Type
- Type: Local authority

Leadership
- Chairman: Nisantha Pradeep Kumar, (NPP) since 6 May 2025
- Deputy Chairman: Senavirathna Banda, (NPP) since 6 May 2025

Structure
- Seats: 19
- Political groups: Government NPP (10); Opposition SJB (3); SLPP (3); UNP (1); SB (1); PA (1);

Elections
- Last election: 6 May 2025
- Next election: TBA

= Weligama Urban Council =

Sri Lankan local authority

Weligama Urban Council (WUC) is the local authority for the town of Weligama in the Matara District, Southern Province, Sri Lanka. The WUC is responsible for providing a variety of local public services including roads, sanitation, drains, housing, libraries, public parks and recreational facilities.
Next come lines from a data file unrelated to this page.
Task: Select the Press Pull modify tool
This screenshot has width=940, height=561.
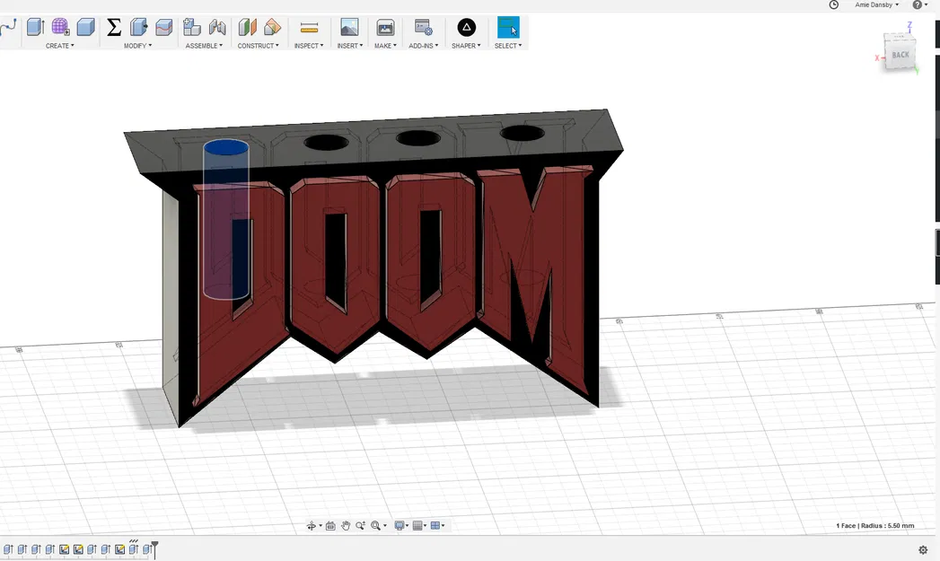Action: click(138, 27)
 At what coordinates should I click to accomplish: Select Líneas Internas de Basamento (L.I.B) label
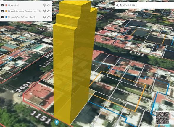click(x=24, y=11)
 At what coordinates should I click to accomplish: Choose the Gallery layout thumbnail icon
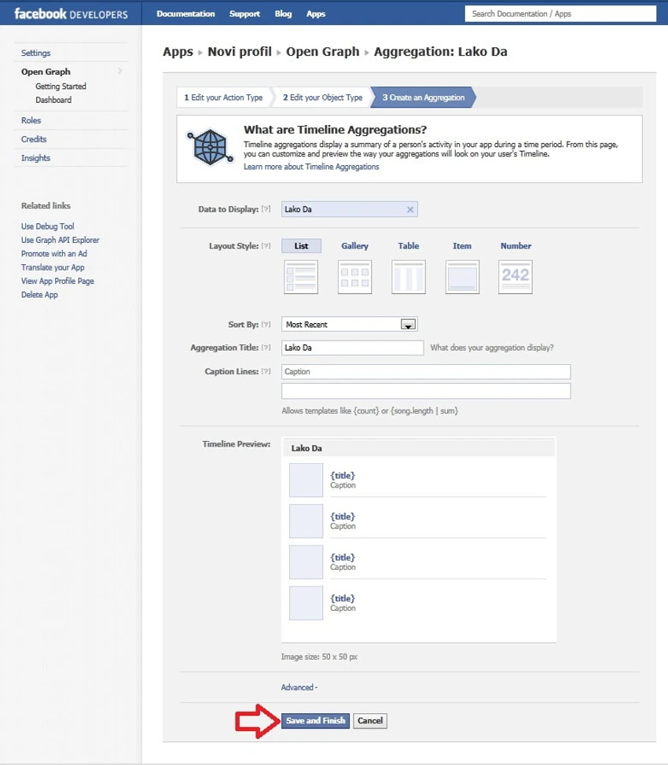[x=354, y=277]
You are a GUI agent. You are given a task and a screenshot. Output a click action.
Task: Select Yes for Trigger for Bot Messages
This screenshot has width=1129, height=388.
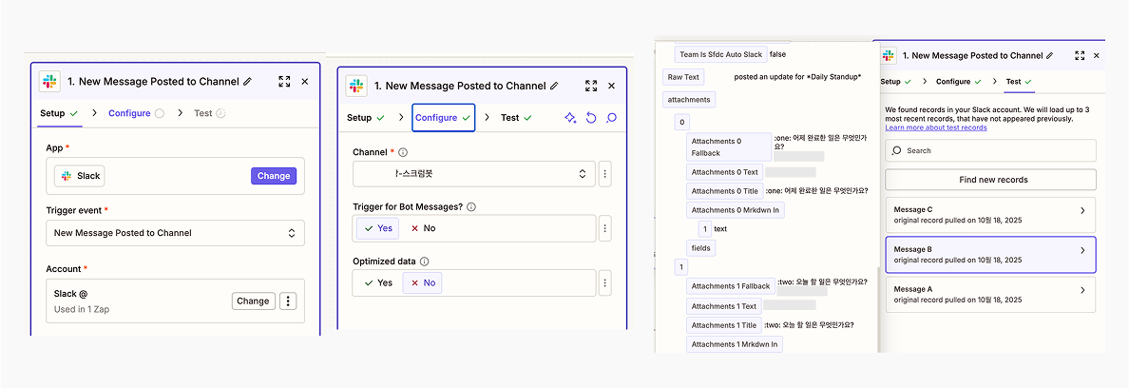tap(377, 228)
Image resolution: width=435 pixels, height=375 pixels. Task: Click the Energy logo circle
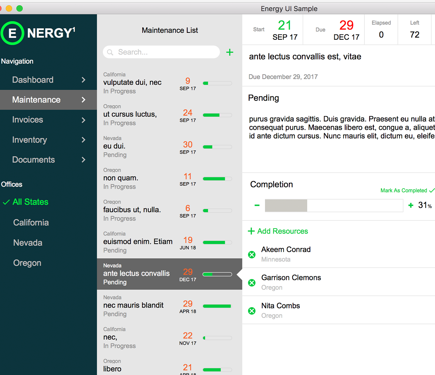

It has 10 councillors elected using an open list proportional representation system.

==Election results==

===2011 local government election===
Results of the local government election held on 17 March 2011:

| Alliances and parties |  | Votes | % | Seats |
|---|---|---|---|---|
|  | United People's Freedom Alliance (NC, ACMC, SLFP et al.) | 7,246 | 63.54% | 7 |
|  | United National Party | 3,622 | 31.76% | 3 |
|  | Sri Lanka Muslim Congress | 353 | 3.1% | 0 |
|  | Janatha Vimukthi Peramuna | 164 | 1.44% | 0 |
|  | Independent 1 | 11 | 0.10% | 0 |
|  | Independent 2 | 2 | 0.06% | 0 |
| Valid Votes |  | 11,403 | 100.00% | 10 |
| Rejected Votes |  | 289 |  |  |
| Total Polled |  | 11,692 |  |  |
| Registered Electors |  | 15,694 |  |  |
| Turnout |  | 74.45% |  |  |

The following candidates were elected: Mohomad Husein Hajiyar Muhammad; Arindra Sanath Kumara Pelaketiyage; Thakshila Damayanthi Kaluhennedige; Awarikara Galappatthige Chanaka Dilruk; Muhammadu Ibrahim Muhammadu Nisar; Dodanduwa Lebunahewage Titus Pemanath; Oliver Perera Wickramasingha; Ediriweera Pathmasiri; Mohammad Lafir Muhammad Siyam; and Loronsu Hewa Wellekankanamge Chamila Pushpa Kumara.

Mohomad Husein Hajiyar Muhammad and Arindra Sanath Kumara Pelaketiyage were appointed Chairman and Deputy Chairman respectively.